MATERIALS PROVIDED:
______________________________
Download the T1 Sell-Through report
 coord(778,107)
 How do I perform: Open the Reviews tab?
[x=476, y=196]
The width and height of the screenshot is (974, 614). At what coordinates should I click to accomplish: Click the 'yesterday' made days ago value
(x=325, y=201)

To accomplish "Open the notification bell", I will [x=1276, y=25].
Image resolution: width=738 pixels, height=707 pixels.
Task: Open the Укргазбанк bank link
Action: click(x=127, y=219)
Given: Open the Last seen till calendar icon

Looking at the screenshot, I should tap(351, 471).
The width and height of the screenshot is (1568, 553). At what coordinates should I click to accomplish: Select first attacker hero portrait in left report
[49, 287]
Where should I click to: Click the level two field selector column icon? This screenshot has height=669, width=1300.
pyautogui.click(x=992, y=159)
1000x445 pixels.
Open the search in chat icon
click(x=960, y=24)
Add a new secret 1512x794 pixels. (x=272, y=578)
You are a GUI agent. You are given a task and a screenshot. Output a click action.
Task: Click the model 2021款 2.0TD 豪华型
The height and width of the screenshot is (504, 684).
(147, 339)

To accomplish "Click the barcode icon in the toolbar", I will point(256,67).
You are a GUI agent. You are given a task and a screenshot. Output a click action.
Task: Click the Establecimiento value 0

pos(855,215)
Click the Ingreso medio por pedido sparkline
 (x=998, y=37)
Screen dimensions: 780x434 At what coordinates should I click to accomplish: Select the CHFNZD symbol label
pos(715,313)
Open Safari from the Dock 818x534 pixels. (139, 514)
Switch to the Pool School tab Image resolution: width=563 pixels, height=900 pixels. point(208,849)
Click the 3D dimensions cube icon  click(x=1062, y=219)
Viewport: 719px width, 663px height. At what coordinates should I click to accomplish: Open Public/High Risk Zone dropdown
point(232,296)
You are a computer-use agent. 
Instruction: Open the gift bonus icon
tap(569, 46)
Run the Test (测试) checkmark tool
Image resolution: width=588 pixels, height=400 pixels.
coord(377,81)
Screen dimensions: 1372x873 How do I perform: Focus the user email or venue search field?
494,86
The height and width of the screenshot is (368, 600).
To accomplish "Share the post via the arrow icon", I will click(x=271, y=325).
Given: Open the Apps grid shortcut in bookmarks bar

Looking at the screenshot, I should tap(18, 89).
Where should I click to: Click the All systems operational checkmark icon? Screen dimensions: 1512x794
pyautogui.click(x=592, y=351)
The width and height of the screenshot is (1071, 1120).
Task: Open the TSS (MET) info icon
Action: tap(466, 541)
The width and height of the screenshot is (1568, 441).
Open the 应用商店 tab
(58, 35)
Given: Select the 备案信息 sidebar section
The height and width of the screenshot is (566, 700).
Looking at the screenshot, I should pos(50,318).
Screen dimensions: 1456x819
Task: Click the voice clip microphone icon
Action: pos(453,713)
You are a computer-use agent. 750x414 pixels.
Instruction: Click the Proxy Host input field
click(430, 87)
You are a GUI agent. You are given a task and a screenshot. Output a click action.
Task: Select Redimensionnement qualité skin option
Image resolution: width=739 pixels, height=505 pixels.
______________________________
WHAT THE TASK REQUIRES:
Update the data above by replacing "GUI agent" with "screen agent" and leave everything else unchanged.

SOLUTION TO THIS EXERCISE:
Download the T1 Sell-Through report
 coord(778,107)
 How do I perform: Open the Reviews tab?
[x=476, y=196]
The width and height of the screenshot is (974, 614). At what coordinates should I click to accomplish: Click the 'yesterday' made days ago value
(x=325, y=201)

To accomplish "Open the notification bell", I will [x=1276, y=25].
Image resolution: width=738 pixels, height=707 pixels.
Task: Open the Укргазбанк bank link
Action: click(x=127, y=219)
Given: Open the Last seen till calendar icon

Looking at the screenshot, I should tap(351, 471).
The width and height of the screenshot is (1568, 553). At what coordinates should I click to accomplish: Select first attacker hero portrait in left report
[49, 287]
Where should I click to: Click the level two field selector column icon? This screenshot has height=669, width=1300.
pyautogui.click(x=992, y=159)
1000x445 pixels.
Open the search in chat icon
click(x=960, y=24)
Add a new secret 1512x794 pixels. (x=272, y=578)
You are a screen agent. You are given a task and a screenshot. Output a click action.
Task: Click the model 2021款 2.0TD 豪华型
The height and width of the screenshot is (504, 684).
(147, 339)

To accomplish "Click the barcode icon in the toolbar", I will point(256,67).
You are a screen agent. You are given a task and a screenshot. Output a click action.
Task: Click the Establecimiento value 0

pos(855,215)
Click the Ingreso medio por pedido sparkline
 (x=998, y=37)
Screen dimensions: 780x434 At what coordinates should I click to accomplish: Select the CHFNZD symbol label
pos(715,313)
Open Safari from the Dock 818x534 pixels. (139, 514)
Switch to the Pool School tab Image resolution: width=563 pixels, height=900 pixels. point(208,849)
Click the 3D dimensions cube icon  click(x=1062, y=219)
Viewport: 719px width, 663px height. At what coordinates should I click to accomplish: Open Public/High Risk Zone dropdown
point(232,296)
You are a computer-use agent. 
Instruction: Open the gift bonus icon
tap(569, 46)
Run the Test (测试) checkmark tool
Image resolution: width=588 pixels, height=400 pixels.
coord(377,81)
Screen dimensions: 1372x873 How do I perform: Focus the user email or venue search field?
494,86
The height and width of the screenshot is (368, 600).
To accomplish "Share the post via the arrow icon", I will click(x=271, y=325).
Given: Open the Apps grid shortcut in bookmarks bar

Looking at the screenshot, I should tap(18, 89).
Where should I click to: Click the All systems operational checkmark icon? Screen dimensions: 1512x794
pyautogui.click(x=592, y=351)
The width and height of the screenshot is (1071, 1120).
Task: Open the TSS (MET) info icon
Action: tap(466, 541)
The width and height of the screenshot is (1568, 441).
Open the 应用商店 tab
(58, 35)
Given: Select the 备案信息 sidebar section
The height and width of the screenshot is (566, 700).
Looking at the screenshot, I should pos(50,318).
Screen dimensions: 1456x819
Task: Click the voice clip microphone icon
Action: pos(453,713)
You are a computer-use agent. 750x414 pixels.
Instruction: Click the Proxy Host input field
click(430, 87)
You are a screen agent. You are given a task and a screenshot. Output a click action.
Task: Select Redimensionnement qualité skin option
Image resolution: width=739 pixels, height=505 pixels.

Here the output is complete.